Rockets & Retaliation
While the Russians have claimed that Hamas is willing to talk peace, rockets continue to rain down on Israel.
On the face of it, firing rockets into populated areas seems like a clearly immoral action. However, I have had enough debates about such matters to know that some people regard such tactics as morally acceptable. Outside of academic types, clearly the people who are involved with firing the rockets find their behavior acceptable. Either that or they are somehow overcoming any moral reluctance they might feel. It is worth considering what arguments might be used to morally justify such acts.
One main argument is that the rockets are being fired in retaliation for Israeli wrong doings. As such, the rockets are intended as punishment. In general, punishing people for their misdeeds is morally acceptable and can be argued for in terms of deterrence and retribution (see John Locke’s arguments as good examples of this).
To counter this, punishment is something that should be directed at the guilty party and not randomly inflicted. After all, to punish the innocent would simply be to commit a crime against them and would not be an act of justice.
It might be replied that the people hurt by the rockets are (usually) Israelis and hence they are not innocent. However, being and Israeli seems to be a rather weak basis for justifying such attacks. To use a analogy, imagine that professor Sally is fired from her job at Big University so that the university President can give her boyfriend Sally’s job. Now suppose that, in revenge, Sally started randomly slashing the tires of students’ cars because they happened to be students of the university. While the students are associated with Big U, they hardly deserve her wrath. Likewise for the innocent civilians.
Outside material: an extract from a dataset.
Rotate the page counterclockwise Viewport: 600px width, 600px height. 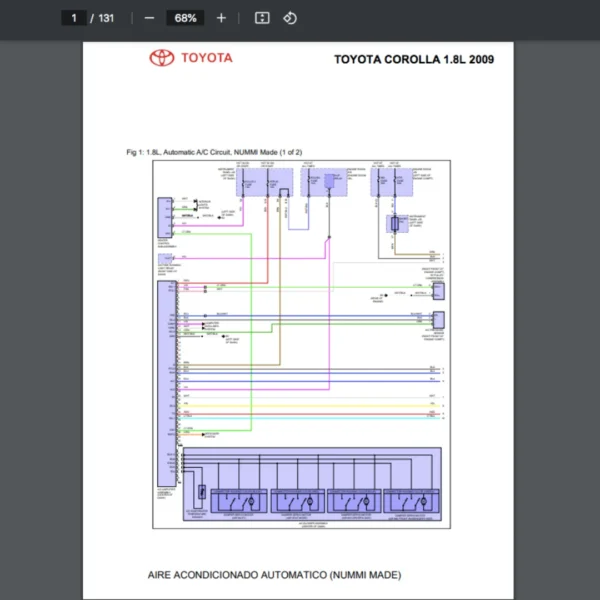[x=290, y=18]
It could be argued that being a citizen comes with moral accountability such that each citizen is responsible for all that his/her nation does. So, the rocket attacks would be justified retaliation provided they killed only Israeli citizens (or other “guilty” people).
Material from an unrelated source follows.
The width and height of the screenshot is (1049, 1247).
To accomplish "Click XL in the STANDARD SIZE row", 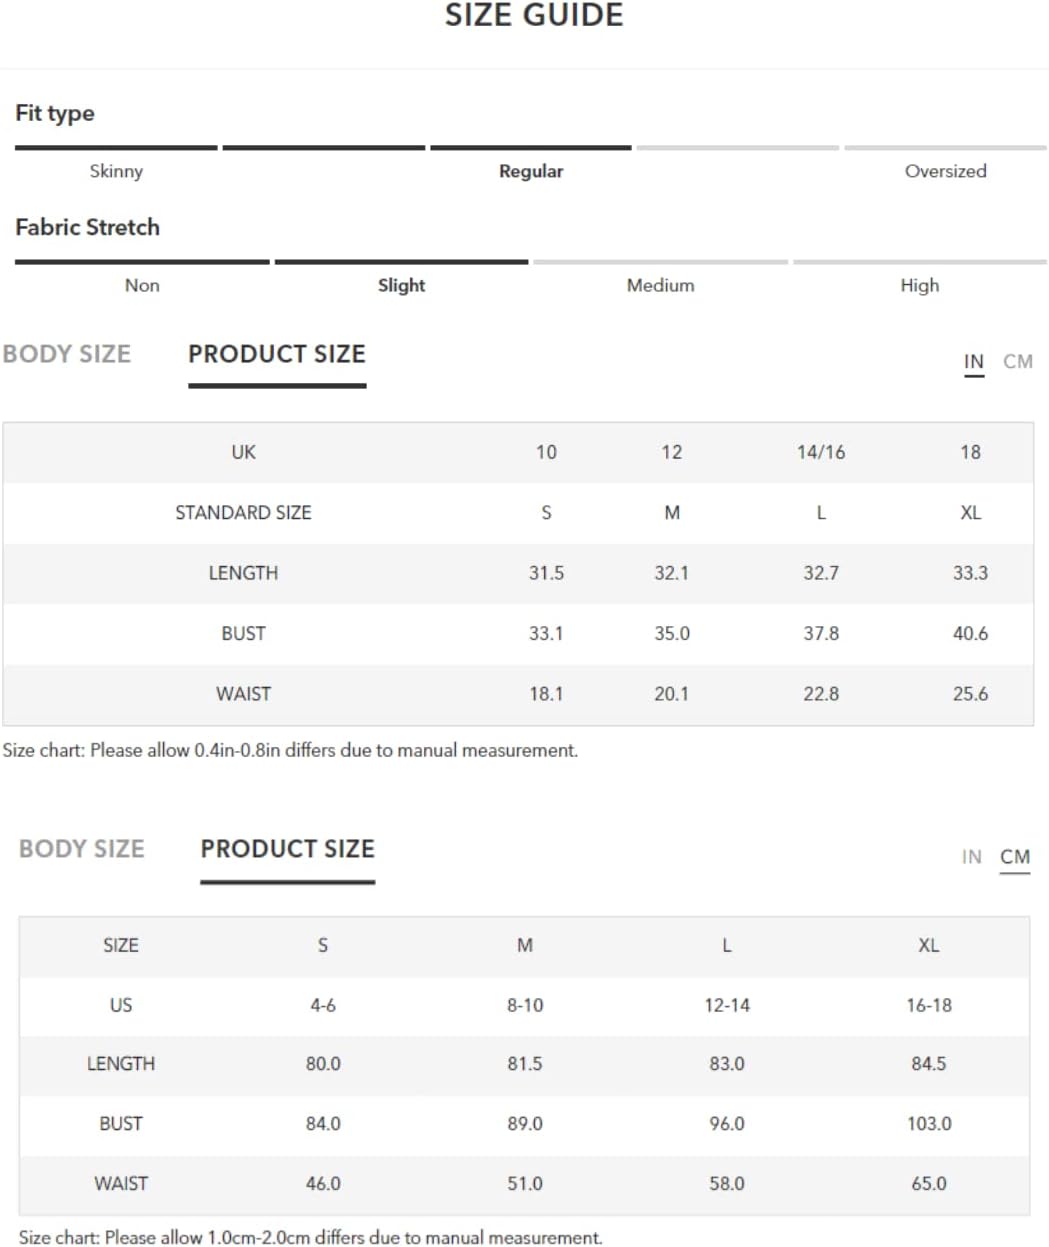I will click(970, 512).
In reply, while citizens (at least in democracies) do bear some responsibility for the actions of their nation, such random attacks fail to take into account important distinctions. To be specific, surely not every citizen bears the guilt of every misdeed (or perceived misdeed) of a nation. For example, a random rocket attack could kill an Israeli who has worked for the good of the people of Gaza or it could kill a child. Surely such people do not deserve death.
Obviously, it could be argued that collective guilt somehow overrides all other normally relevant aspects (such as past actions). However, the burden of proof seems to be on those who would make this claim. On the face of it, such distinctions seem very important everywhere else. Why should this situation be different?
In light of these arguments, such random rocket attacks (and similar acts of terror) can not be justified as legitimate retaliation or punishment.